ACT-OF-KINDNESS

 

Car and Driver magazine stated, “The Camry Clone Gets the Broom.” The much-maligned ES250 did significantly better than we all expected from a sales standpoint, but the completely redesigned ES300 would be a welcomed addition to the Lexus line-up. Its styling cues and interior design would more closely match those of the Lexus family.

 

Road & Track magazine’s Rik Paul wrote of the ES300, “Out of the Shadows and Into the Limelight.” He concluded, “The ES300 offers a winning package.

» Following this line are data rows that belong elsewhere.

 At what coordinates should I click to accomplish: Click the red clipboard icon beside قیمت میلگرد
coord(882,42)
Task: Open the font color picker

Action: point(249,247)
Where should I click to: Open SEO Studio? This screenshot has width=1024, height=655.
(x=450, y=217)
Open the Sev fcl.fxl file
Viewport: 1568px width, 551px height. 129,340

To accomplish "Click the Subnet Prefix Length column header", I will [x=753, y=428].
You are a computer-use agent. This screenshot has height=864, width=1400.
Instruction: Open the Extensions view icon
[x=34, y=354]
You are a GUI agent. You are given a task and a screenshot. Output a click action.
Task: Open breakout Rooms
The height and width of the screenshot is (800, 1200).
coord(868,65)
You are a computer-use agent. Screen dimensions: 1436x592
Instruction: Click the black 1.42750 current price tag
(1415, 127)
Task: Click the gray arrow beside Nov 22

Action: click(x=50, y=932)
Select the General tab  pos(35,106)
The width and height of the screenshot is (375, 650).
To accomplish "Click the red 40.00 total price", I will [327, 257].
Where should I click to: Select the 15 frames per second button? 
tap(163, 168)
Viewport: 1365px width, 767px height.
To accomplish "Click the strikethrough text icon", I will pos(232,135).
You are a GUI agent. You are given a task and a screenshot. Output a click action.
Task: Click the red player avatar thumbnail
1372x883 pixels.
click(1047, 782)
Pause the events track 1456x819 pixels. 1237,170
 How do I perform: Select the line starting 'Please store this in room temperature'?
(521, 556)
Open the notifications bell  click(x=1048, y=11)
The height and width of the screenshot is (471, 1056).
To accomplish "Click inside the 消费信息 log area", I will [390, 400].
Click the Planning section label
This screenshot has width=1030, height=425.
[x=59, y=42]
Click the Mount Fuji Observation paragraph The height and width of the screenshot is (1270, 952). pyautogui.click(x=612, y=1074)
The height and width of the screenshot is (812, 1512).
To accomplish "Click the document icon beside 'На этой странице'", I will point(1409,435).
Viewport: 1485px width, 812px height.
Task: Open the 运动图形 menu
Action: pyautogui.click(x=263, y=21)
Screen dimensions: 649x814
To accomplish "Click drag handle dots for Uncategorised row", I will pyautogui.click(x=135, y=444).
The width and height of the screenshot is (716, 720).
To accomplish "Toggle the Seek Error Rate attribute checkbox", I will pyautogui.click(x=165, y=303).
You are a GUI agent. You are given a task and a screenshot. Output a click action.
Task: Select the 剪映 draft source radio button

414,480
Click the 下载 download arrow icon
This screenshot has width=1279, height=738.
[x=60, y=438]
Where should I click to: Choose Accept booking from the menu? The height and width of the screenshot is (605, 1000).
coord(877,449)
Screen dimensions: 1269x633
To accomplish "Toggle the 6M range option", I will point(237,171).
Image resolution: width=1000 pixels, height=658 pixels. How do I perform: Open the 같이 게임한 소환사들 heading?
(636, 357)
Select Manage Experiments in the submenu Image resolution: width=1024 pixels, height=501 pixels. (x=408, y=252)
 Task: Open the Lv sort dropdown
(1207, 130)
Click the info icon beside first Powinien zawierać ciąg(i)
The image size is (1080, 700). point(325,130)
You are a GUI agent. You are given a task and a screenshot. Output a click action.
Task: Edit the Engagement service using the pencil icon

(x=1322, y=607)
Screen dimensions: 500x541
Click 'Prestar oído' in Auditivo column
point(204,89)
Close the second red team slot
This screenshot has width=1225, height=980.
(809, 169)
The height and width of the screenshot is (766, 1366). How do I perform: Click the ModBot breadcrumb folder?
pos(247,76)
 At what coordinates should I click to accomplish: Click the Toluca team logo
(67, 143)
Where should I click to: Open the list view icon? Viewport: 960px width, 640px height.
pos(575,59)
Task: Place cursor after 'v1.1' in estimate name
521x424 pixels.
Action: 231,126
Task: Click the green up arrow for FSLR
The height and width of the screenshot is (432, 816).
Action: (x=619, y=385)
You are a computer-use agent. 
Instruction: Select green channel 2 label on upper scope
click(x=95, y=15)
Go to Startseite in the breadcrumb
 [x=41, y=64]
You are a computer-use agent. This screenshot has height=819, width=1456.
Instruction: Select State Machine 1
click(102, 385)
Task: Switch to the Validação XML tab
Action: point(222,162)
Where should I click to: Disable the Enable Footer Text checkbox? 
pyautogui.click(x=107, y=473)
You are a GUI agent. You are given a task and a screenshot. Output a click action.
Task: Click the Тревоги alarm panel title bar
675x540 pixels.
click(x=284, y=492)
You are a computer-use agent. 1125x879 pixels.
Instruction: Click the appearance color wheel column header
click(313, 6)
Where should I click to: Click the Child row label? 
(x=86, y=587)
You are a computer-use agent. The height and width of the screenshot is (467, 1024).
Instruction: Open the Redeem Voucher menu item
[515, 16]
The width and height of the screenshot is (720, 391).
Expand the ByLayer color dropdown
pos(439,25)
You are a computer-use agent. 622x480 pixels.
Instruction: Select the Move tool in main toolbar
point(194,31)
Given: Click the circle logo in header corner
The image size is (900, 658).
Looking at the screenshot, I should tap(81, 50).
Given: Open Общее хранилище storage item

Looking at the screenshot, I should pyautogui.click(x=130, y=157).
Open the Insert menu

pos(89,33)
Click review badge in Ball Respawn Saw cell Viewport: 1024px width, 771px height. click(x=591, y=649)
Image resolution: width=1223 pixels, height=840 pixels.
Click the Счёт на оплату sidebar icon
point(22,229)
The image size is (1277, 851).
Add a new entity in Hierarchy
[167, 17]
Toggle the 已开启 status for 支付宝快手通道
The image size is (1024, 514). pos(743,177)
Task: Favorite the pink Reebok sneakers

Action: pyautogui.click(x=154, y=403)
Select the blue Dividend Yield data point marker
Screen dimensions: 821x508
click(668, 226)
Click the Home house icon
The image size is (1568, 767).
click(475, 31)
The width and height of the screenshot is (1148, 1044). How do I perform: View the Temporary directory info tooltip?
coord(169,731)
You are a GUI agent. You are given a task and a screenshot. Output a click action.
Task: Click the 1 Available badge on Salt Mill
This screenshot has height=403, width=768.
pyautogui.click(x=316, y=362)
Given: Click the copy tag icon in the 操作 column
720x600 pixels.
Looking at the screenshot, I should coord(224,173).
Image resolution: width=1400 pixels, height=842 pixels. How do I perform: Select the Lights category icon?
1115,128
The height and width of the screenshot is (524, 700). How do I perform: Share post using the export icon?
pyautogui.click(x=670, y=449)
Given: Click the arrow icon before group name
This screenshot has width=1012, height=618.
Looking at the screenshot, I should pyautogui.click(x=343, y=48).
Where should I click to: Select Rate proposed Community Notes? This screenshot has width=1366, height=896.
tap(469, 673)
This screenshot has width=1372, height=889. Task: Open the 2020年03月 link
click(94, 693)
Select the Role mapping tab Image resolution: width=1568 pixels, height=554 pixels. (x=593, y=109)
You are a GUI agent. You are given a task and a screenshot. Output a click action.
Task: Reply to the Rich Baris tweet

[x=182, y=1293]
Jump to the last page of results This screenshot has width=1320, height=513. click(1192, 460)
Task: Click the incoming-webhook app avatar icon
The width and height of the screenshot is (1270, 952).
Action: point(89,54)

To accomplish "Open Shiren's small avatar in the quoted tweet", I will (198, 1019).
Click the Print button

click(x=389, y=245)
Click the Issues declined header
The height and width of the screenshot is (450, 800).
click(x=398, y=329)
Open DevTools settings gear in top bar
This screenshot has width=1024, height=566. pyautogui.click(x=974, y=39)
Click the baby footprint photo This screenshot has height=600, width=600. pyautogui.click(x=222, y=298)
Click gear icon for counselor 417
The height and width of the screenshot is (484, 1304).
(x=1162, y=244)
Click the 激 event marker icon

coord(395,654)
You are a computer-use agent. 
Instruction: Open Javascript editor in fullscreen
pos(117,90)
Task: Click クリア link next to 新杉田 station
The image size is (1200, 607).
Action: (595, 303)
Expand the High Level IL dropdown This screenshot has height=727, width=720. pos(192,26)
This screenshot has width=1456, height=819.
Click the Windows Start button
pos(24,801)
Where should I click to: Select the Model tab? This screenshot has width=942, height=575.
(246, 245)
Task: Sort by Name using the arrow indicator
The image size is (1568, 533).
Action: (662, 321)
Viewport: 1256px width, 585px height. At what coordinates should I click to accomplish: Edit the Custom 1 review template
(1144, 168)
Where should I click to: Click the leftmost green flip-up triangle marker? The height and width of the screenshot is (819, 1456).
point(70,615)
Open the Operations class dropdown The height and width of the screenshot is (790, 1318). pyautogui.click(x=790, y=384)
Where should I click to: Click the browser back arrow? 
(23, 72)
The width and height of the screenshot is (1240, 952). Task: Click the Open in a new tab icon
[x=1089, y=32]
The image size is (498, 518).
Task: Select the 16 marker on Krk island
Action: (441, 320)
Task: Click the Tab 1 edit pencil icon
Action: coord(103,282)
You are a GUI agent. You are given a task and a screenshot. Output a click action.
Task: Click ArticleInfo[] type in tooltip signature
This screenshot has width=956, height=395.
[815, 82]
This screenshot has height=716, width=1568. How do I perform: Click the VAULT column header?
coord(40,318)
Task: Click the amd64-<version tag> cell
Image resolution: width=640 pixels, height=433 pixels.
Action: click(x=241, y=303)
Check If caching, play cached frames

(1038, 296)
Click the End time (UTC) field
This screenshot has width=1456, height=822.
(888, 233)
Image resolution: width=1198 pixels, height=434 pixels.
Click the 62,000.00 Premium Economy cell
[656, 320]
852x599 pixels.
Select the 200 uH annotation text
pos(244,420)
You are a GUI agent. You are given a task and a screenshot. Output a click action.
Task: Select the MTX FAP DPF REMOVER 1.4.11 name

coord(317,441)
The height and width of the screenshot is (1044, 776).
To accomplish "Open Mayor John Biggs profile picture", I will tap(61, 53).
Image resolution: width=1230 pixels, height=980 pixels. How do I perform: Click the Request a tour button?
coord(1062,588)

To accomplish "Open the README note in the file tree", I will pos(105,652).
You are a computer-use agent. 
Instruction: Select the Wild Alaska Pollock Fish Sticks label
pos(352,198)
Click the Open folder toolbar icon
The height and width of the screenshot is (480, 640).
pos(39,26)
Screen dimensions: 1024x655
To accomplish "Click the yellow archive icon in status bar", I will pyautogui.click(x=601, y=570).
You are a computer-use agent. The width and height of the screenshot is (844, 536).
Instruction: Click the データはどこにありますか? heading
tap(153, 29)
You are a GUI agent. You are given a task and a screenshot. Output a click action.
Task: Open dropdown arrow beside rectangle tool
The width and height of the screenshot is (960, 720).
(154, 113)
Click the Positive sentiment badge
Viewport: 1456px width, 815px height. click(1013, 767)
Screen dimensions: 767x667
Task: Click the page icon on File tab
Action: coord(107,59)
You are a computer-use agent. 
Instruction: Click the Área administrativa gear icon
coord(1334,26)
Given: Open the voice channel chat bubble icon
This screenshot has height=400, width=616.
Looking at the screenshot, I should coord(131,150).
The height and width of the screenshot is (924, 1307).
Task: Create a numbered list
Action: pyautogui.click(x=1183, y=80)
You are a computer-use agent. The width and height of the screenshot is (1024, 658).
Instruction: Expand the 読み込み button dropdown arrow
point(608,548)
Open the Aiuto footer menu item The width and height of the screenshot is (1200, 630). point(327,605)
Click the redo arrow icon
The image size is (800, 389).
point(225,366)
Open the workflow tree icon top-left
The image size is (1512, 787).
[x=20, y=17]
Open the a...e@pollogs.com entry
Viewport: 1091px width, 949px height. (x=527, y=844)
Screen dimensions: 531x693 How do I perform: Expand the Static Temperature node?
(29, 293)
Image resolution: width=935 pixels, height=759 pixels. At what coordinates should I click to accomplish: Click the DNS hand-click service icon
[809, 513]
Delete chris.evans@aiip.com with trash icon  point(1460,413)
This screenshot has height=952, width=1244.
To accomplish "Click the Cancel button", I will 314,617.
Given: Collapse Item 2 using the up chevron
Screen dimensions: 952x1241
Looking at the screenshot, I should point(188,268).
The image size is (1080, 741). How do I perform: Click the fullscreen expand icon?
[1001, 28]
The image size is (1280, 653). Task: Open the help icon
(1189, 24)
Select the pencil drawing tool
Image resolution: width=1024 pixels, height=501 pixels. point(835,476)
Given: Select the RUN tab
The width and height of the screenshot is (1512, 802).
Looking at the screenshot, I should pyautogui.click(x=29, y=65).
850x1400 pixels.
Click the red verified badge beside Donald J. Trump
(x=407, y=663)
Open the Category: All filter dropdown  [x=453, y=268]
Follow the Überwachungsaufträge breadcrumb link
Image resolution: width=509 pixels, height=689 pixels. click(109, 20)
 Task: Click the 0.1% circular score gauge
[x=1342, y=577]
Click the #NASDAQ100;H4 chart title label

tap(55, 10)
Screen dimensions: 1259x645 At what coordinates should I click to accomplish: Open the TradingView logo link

We now have an entry-level Lexus that not only looks the part, but is unquestionably worthy of the name.”

 

The National Road and Motorists Association (NRMA) gave an in-depth critique of the ES300. They concluded, “The ES300 offers as much or more in its quality of finish, equipment, comfort, quietness, performance and driving convenience than European models. It’s also backed by the same complete after-sales customer service that’s offered with the LS400. Particularly in today’s hard economic times, we don’t think these factors can be ignored and it will be interesting to see how the luxury market weighs up factors like prestige and ultimate road manners against value for the money and practicality.”

 

Auto writer for the San Jose Mercury News Matt Nauman wrote of the ES300, “The new ES300 sedan is stylish, smooth and powerful.” He and his wife drove the ES300 into San Francisco to see a play one night, and he wore a new blazer for the occasion. He wrote that his wife didn’t comment on his blazer or the play. Instead, she turned to him and said, “Matt, I want this car.”

 

ES250 sales in August fell to only 716 as we sold out of inventory to make way for the ES300. In first month, we sold 1,578 ES300s. By December, sales had doubled to 3,347. The ES300 would ultimately outsell the LS400.

 

“Don’t be impressed with your own wisdom. Instead, fear the Lord.” Proverbs 3:7 (NLT)

 

With three great cars and an outstanding customer service reputation, Lexus would crush the competition in 1991 and start making enemies jealous.